Several of the afternoon sessions were on PowerPC. The slogan "The Future of the Mac is PowerPC" was repeated just often enough to get annoying. One of the more interesting items on the agenda was a discussion of FlashPort which (with some hints) could translate the binary code of a compiled Mac 680x0 application directly to the equivalent binary for the PowerPC. Estimated time for translation is 2 days to 3 weeks. Compare that to a port. Unfortunately, the FlashPort requires an RS6000.
Looking farther into the future, Apple demonstrated a very early prototype of pen computing. The big focus for pen computing seems to be "the pen is more than a mouse." Pen-ignorant applications will be able to accept printed input because of recognizers built in to the system. Pen-aware applications will be able to give the recognizers hints. Sounds exciting.
Thursday night was open, and all good MADA members attended an exciting Bamada meeting (see article in this issue). Fortunately, we all got there despite the charter bus driver not knowing how to get to the De Anza 3 Auditorium at Apple.
Dick Trismen (of MADA fame) demonstrated a sample application that uses a pre-release version of Bento. In brief, he used Bento to add support for embedded objects to the Edition Manager. This was a pretty neat trick, although he lost about two-thirds of his audience when he went into a blow-by-blow account of how he did it. The upshot of the demo was that Bento is easy to use, and that there is no reason not to use it-except, of course, that it's not available. Apple hopes to publish the Bento 1.0 spec this summer and hopes to give the rights to the spec to an independent organization it hopes to form, which it hopes will be called the "Bento Alliance," which Apple hopes will help make Bento a platform-independent document standard. We should all hope they succeed.

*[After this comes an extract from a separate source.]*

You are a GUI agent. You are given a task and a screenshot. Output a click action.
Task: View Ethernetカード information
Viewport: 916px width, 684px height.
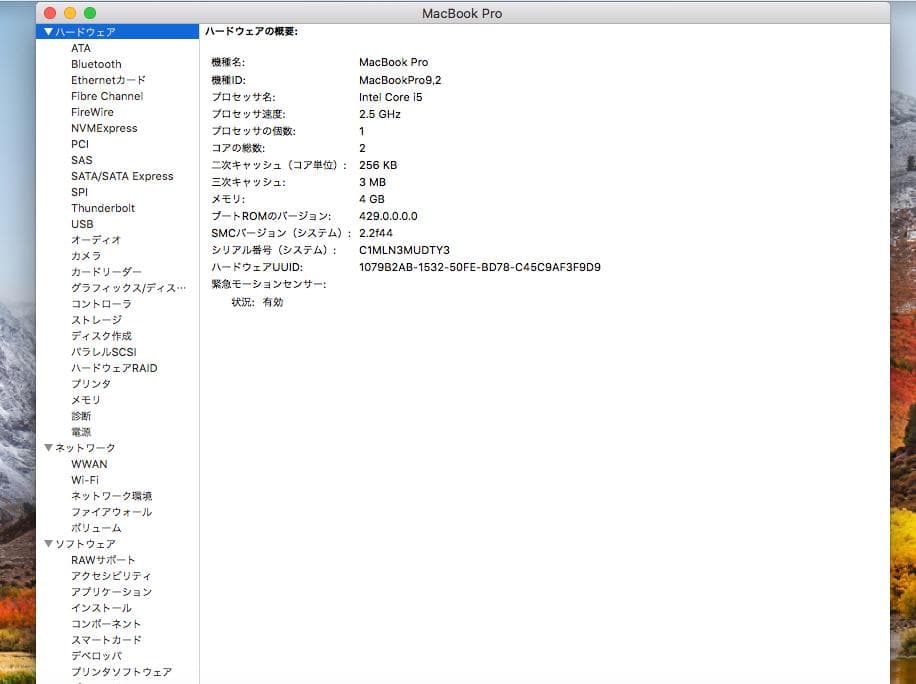coord(111,79)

Looking farther into the future, Kurt Piersol introduced Exemplar, Apple's proposed application architecture. The basic idea behind Exemplar seems to be to take on object-oriented approach to applications. In a data-centric world, one focuses not so much on the application as on the tool that manipulates the data. Now these are the same, but in the Exemplary world, one would install a "PICT tool" that would be used to define, edit, and render PICTs in all applications. Likewise, one would install a "rich text tool" that would handle all text editing, formatting, and display. Then, one could combine PICT and text objects in an application which knew nothing about either PICTs or text. The application would just tell the data's tool, "this PICT has been selected," or "there's been a mouse-down in this text, at this location." All the application would need to know would be which tool was associated with which data. This future may be one reason that Apple keeps telling developers to write applications which "do one thing and do it well."
Friday afternoon featured a Stump the Experts game show in which the audience and panel tied, a follow-up to last year's debugging session (the best tool featured here was SmartFriends), and Q&A with Apple management.